Data for this project comes from the Alzheimer’s Disease Genetics Consortium (ADGC). This consortium consists of 30 studies and contains over 20,000 samples with AD case/control status, SNP data, and APOE genotypes. Since gene-gene interactions are challenging to identify and replicate, we used only the highest quality data possible. For each ADGC dataset we removed SNPS with low quality scores (info < 0.5) and SNPs with a high proportion of missing values (<95% genotyping rate). We then filtered samples with less than 90% genotyping rate across all SNPs ensuring a well genotyped sample pool. We extracted the three SNPs of interest: rs3865444 (CD33), rs670139 (MS4A4E), and rs11136000 (CLU) and tested Hardy-Weinberg equilibrium. Using the R statistical package, we excluded all samples that did not have complete data for all covariates including age, gender, cohort, case-control status, APOE ε4 dose, and the two SNPs being tested in the corresponding interaction. Any datasets missing the respective SNPs or covariates after data cleaning were excluded from further analysis.

Statistical Analysis

Following data preparation, we tested the individual interactions in each dataset using logistic regression. We performed logistic regressions in R using the covariates previously mentioned. We defined the R models as “case_control ~ rs3865444*rs670139 + apoe4dose + age + sex” and “case_control ~ rs11136000*rs670139 + apoe4dose + age + sex” for the CD33-MS4A4E and CLU-MS4A4E interactions, respectively, which include the main and interaction effects in the models. All analyses in this study used each gene’s homozygous minor allele as the reference group.

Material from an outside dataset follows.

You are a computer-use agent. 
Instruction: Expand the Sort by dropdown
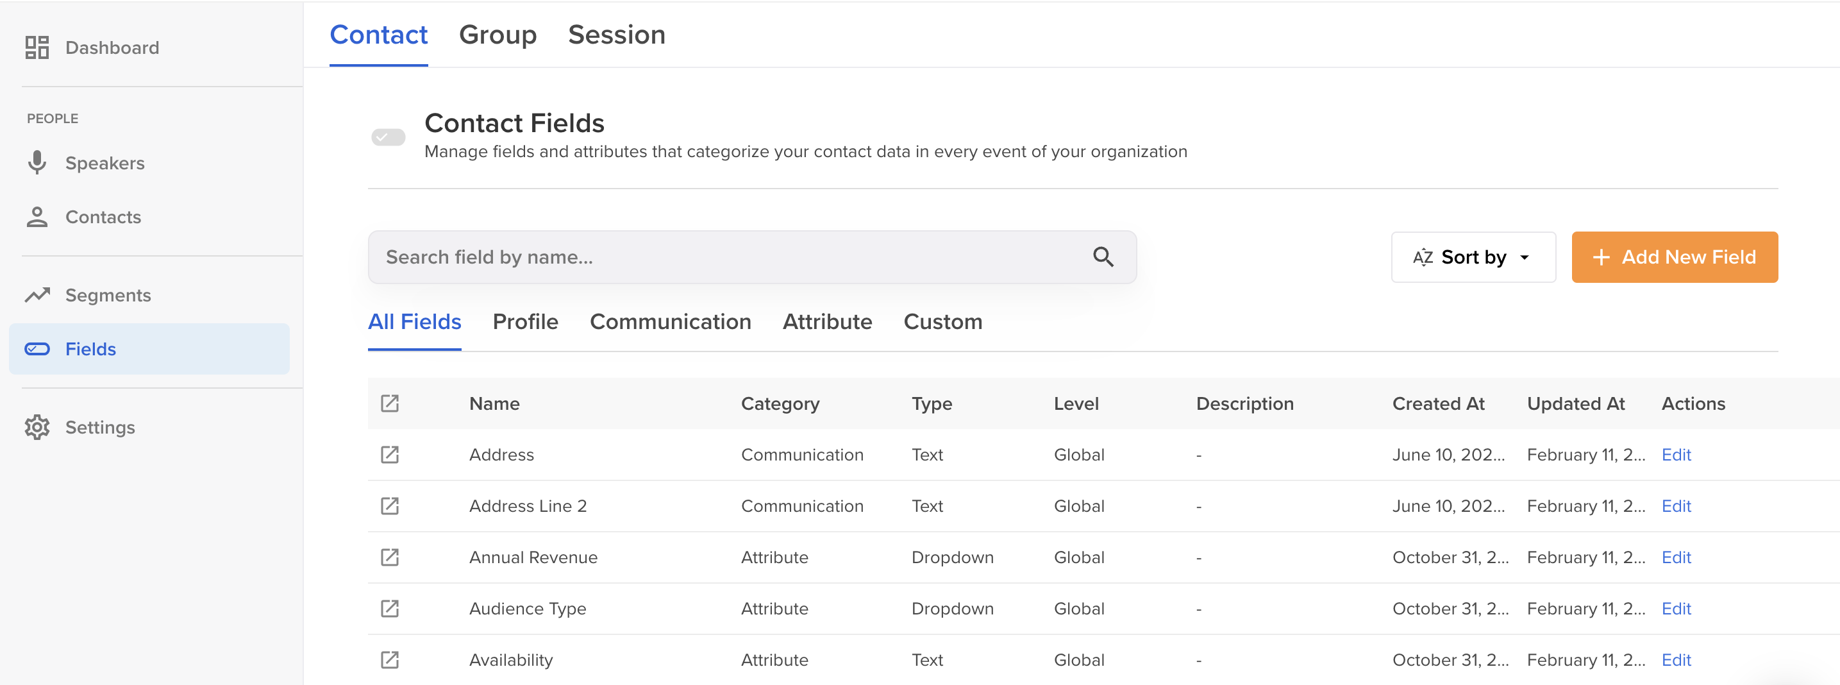(1472, 257)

Using results from each study, we performed a meta-analysis to test significance across the ADGC datasets using METAL, and performed a second meta-analysis including the Cache County results.

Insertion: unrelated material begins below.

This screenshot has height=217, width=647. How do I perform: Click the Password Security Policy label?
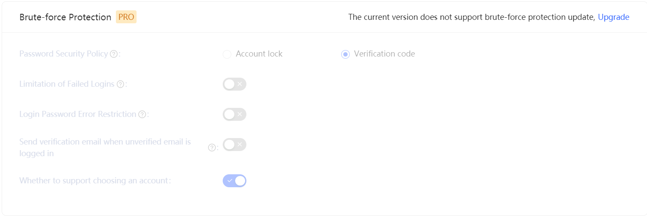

Our results are represented as synergy factors and their associated 95% confidence intervals and p-values. Synergy factors measure whether the effect size of two interacting genetic variants is greater than the sum. Similar to odds ratios, synergy factors less than one and greater than one suggest decreased and increased risk in case-control studies, respectively.

Results

The originally reported CLU-MS4A4E interaction between the rs11136000 C/C (CLU) and rs670139 G/G (MS4A4E) genotypes replicates in both the independent (synergy factor = 2.37, p = 0.007) and combined (synergy factor = 2.71, p = 0.0004) meta-analyses, with minor evidence for a dosage effect in the combined meta-analysis (synergy factor = 1.73, p = 0.02).

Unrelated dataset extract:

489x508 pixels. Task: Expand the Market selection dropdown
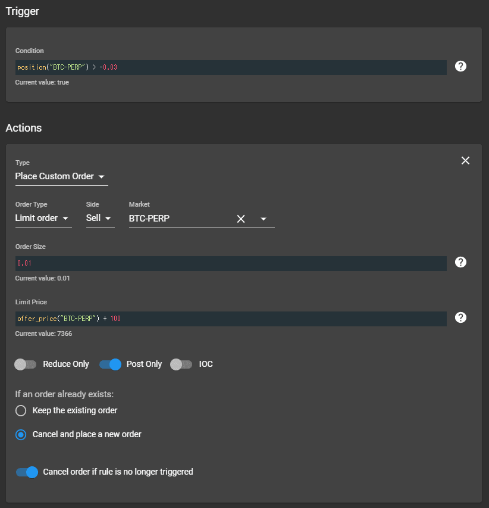[x=262, y=219]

The CD33-MS4A4E interaction failed to replicate in either the independent (synergy factor = 1.16, p = 0.78) or combined (synergy factor = 1.63, p = 0.24) meta-analyses.

Discussion

The CD33-MS4A4E interaction failed to replicate, and may have resulted from over-fitting in the Cache County data. However, we successfully replicated the CLU-MS4A4E interaction. Our results provide evidence for an interaction between these known AD SNPs that modulate risk above and beyond what each SNP contributes individually.

The biological explanation for this interaction is difficult to decipher. Little is known about MS4A4E. It is part of a membrane-spanning family and its role as a trans-membrane protein may facilitate aggregation. Membrane-spanning proteins play diverse roles in cell activity including transport and signaling. Research suggests CLU prevents amyloid fibrils and other protein aggregation events. Further in vivo and in vitro experiments must be done in order to characterize the biological mechanism by which these genes influence AD.

Since all analyses in this study used each gene’s homozygous minor allele as the reference group, the interactions between major alleles are framed as a risk factor, meaning the interaction between the minor alleles is protective. The minor allele for CLU is protective as is being APOE ε4 negative, while the minor allele for MS4A4E increases risk. The interaction between CLU and MS4A4E from the minor allele perspective is protective.

Conclusions

In this report we successfully replicated interactions between CLU and MS4A4E, in a large, independent dataset. We show that, in terms of minor alleles, this interaction provides a protective effect for AD. Interactions between CD33 and MS4A4E failed to replicate.